If an insect chews on a leaf, the plant may respond by chemical signals that lead to untouched leaves producing anti-herbivore defences. If the signalling compounds are released into the atmosphere this may mean that a different individual plant gets a ‘warning’ of the potential threat. My undergraduate degree stressed the importance of mycorrhizae for forest tree growth through the lectures of Professor Jack Harley: even then (the early 70s) he talked about the mycorrhizal condition probably being the normal state for most plants everywhere in the world. More recent research has emphasised just how crucial fungal connections between trees are, not necessarily only those of the same species, in transfers of mineral nutrients (the focus of Harley’s studies) and of water and carbon as well. The Canadian researcher and writer Suzanne Simard has championed these ideas and provides a very readable account in her book ‘Finding the Mother Tree’.
Analogies are drawn between this chemical signalling and human conversations and arguments are made as to whether trees – or at least wild trees – should be given rights as sentient beings. The possibility of communicating directly with trees was discussed for example at a recent on-line conference ‘Toward a new way of being with plants’ https://www.beingwithplants2021.org/home. The presentations are being loaded at conference’s YouTube channel
There was also an emphasis on the respect that indigenous forest peoples show towards trees and forests, contrasted with a more rapacious western/colonial attitude to trees and forests as a resource. Certainly, we must become more respectful of the land generally (not just trees and woods) if we are to move towards more sustainable life-styles, but what does respect mean in practice?

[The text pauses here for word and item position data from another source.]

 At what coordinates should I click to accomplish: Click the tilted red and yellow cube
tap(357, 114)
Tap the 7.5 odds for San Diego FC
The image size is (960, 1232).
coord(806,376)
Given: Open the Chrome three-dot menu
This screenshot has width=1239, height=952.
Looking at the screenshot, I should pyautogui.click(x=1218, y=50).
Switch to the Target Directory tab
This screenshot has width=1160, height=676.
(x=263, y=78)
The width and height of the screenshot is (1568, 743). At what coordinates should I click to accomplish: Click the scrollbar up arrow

Some of the arguments expressed in the North American/Canadian discussions do not translate well to British conditions. How would we define indigenous peoples for example; ultimately we are all descended from immigrants, from the colonists of the early Holocene to those who may be about to move here from Hong Kong. If at some point in the distant past there was an indigenous veneration of trees and woods in Britain it did not necessarily lead to better conservation and management of our woodland. From the onset of farming through to the beginning of the twentieth century the tree and woodland cover of Britain has been in a steady decline: from perhaps 50-60% cover in the pre-Neolithic, to 15-20% cover a thousand years ago, to about 5% a hundred years ago.
Woodland cover tended to survive best where there was a market for the products of management (whether charcoal from coppice working or timber for shipping). Collections of ancient trees seem to have survived best in what were formally deer parks and royal hunting forests, i.e. at the whim of the ruling classes, not through some inherent popular regard. The twentieth century revival in forest cover (including a more than doubling of the area of broadleaved woodland since 1924) has similarly been driven largely by economics. The markets in future may be for carbon, recreation, or biodiversity but further expansion looks likely to have to be paid for.
Much of my career and retirement has been spent in woods. During that time were the trees trying to communicate with me? I don’t know, I can’t know. Ideas and feelings come to me when in a green shade, but once they have appeared in my mind they are my thoughts; there is no way that I can say whether they are from an external rather than an internal source.
I am also struck by the way that those who do feel they can communicate with trees seem always to receive positive messages. If my ancestors had been relentlessly cleared and regularly mutilated with axes, I think I would be tempted to give humans a harder time. Perhaps only the elms are showing us their true feelings when they suddenly drop their branches on those beneath:
‘ellum she hateth mankind and waiteth’.